Opinião
Dois pesos e duas medidas
A busca de receita leva a nossa Administração Fiscal a sofisticar cada vez mais os mecanismos de combate à fraude e evasão fiscais nos seus diferentes domínios.
Se a penhora de contas bancárias e de bens das empresas, para além da responsabilidade individual dos gestores e empresários, são hoje uma constante, anuncia-se agora a possibilidade de o Estado obstar os pagamentos às empresas se estas não tiverem a sua situação fiscal regularizada.
Assim, a fazer fé nas notícias, os hospitais públicos, institutos públicos, ministérios, escolas, universidades e politécnicos, autarquias ou a central de compras do Estado não poderão proceder a pagamentos a fornecedores sempre que estes mantenham dívidas tributárias.
Ao mesmo tempo, corre em paralelo um mecanismo que permite recuperar verbas em dívida, dentro dos próprios organismos públicos, através das penhoras automáticas de créditos.
Mais uma certidão que passa a ser obrigatória, ao arrepio do Simplex, embora o fornecedor possa autorizar a entidade pagadora à averiguação, junto do fisco e da segurança social, da sua situação tributária.
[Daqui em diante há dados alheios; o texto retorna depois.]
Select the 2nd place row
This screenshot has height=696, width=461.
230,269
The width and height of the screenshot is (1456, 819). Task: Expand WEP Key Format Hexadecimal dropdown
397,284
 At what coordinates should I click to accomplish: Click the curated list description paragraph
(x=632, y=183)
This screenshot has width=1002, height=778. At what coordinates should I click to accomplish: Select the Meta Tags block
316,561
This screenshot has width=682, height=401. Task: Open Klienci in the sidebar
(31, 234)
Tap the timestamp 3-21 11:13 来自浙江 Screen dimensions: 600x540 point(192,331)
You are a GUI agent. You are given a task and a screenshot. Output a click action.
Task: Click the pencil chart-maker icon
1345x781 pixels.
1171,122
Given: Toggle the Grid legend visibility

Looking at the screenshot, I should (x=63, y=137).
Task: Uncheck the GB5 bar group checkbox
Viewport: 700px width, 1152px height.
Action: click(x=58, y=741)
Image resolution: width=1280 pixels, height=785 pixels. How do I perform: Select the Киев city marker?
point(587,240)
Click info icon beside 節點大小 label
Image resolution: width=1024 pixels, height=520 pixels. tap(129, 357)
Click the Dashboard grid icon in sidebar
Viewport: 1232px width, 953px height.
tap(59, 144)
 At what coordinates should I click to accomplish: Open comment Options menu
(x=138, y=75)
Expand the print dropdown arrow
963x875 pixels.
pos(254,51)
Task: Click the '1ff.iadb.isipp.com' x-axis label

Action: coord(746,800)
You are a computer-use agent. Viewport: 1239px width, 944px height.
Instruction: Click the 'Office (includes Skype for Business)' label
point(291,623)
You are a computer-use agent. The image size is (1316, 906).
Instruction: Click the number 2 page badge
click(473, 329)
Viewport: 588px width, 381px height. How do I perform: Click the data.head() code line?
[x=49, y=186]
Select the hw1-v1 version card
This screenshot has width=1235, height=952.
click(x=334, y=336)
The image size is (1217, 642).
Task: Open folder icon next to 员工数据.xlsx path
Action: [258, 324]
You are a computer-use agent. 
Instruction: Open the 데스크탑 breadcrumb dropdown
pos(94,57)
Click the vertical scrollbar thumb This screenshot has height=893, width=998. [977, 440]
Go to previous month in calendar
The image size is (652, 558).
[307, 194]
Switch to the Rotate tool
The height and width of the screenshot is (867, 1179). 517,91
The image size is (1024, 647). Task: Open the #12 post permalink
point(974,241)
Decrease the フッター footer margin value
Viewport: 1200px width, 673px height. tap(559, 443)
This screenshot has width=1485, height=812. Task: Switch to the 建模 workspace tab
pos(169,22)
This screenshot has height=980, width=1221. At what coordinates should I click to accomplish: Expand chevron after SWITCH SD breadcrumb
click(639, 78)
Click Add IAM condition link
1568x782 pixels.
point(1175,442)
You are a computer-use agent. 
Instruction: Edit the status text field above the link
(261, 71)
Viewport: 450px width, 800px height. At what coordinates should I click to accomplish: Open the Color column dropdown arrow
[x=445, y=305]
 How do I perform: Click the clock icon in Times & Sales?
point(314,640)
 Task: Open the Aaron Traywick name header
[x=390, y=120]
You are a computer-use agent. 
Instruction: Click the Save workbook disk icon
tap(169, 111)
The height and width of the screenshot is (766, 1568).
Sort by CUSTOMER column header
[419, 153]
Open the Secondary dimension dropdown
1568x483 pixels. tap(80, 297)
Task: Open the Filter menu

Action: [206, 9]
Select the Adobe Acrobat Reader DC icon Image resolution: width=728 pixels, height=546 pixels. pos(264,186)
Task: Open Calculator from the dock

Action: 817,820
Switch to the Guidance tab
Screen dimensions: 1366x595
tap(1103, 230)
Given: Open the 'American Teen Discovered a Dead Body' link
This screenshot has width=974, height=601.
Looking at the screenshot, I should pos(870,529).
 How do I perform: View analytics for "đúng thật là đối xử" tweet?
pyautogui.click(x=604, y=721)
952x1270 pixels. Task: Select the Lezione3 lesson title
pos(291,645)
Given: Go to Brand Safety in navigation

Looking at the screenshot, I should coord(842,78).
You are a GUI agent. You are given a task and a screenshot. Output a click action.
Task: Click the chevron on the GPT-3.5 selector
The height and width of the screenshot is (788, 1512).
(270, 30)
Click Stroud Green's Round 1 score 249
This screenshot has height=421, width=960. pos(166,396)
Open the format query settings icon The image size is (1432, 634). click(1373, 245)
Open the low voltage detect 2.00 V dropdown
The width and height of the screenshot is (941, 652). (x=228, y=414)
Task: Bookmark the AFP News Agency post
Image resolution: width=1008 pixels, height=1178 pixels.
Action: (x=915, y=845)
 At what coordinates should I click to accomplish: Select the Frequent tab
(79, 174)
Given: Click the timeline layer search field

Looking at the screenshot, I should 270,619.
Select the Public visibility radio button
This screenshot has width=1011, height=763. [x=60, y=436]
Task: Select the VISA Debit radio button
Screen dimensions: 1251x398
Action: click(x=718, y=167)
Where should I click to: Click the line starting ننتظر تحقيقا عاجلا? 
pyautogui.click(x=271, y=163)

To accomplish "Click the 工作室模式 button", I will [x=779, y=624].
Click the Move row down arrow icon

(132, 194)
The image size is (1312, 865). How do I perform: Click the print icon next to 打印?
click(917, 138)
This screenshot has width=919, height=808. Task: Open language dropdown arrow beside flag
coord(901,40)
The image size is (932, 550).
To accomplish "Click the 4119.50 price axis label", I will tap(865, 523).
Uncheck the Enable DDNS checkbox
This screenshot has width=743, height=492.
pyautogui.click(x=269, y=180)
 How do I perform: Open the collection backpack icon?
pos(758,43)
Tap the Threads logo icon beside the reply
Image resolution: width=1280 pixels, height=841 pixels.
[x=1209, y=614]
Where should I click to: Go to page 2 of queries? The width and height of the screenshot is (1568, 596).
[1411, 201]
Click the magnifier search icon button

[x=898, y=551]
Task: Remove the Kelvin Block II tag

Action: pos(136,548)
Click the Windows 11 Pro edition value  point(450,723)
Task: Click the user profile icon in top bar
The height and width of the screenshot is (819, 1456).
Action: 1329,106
Numa conjuntura complicada para as empresas, sobretudo para as Micro e PME, aperta-se cada vez mais o garrote, sem uma atitude igualmente exemplar do Estado.
Com estes procedimentos de rigor, que aplaudo por contribuírem para uma maior justiça fiscal e combate à concorrência desleal, mas sem um comportamento de bom senso por parte dos que andam no terreno a fazer cumprir a lei, poderemos matar a "galinha dos ovos de ouro".
Efectivamente, que dizer do sistemático incumprimento do Estado?
Os hospitais públicos, as autarquias, a administração central, algumas EPE, não cumprem, por regra, os prazos que definem para os seus pagamentos; nalguns casos estamos a falar de meses ou mesmo de mais de um ano.
Não estaremos perante dois pesos e duas medidas?
Ao mesmo tempo que se legisla no sentido de apertar o cerco aos faltosos, porque não legislar também para proteger as empresas?
O Estado não cumpre os prazos de pagamentos, mas exige o pagamento do IVA, penhora contas bancárias e bens, congela pagamentos, pretende avançar para as compensações de créditos, quando muitas vezes "o incumpridor" ainda não recebeu o dinheiro ?
E o particular? E a empresa que sistematicamente é vitima dos incumprimentos do Estado?
É tempo de legislar para proteger a economia dos incumprimentos do Estado, proporcionando, a título de exemplo, às empresas, a possibilidade de utilizar os créditos vencidos que têm sobre o Estado para compensarem dívidas fiscais.
É tempo de tornar obrigatório o pagamento do IVA que resulte de fornecimentos ao Estado, depois do recebimento, pois, no extremo, um empresário ou gestor pode ser acusado do crime de abuso de confiança por apropriação abusiva de verbas em sede de IVA, caso não o pague, apesar de ainda não o ter recebido do próprio Estado.
Era importante que, ao mesmo tempo que se promovem estas medidas moralizadoras, também o Estado as assumisse como suas, legislando no mesmo sentido para os particulares.
Se assim for, não há desculpas para os incumpridores e o braço da lei deve ser forte.
Com a prática actual, estamos mais uma vez perante a prepotência do Estado, a lei do mais forte. Como diz o povo, "bem prega o frei Tomás, olha para o que ele diz, não para o que ele faz".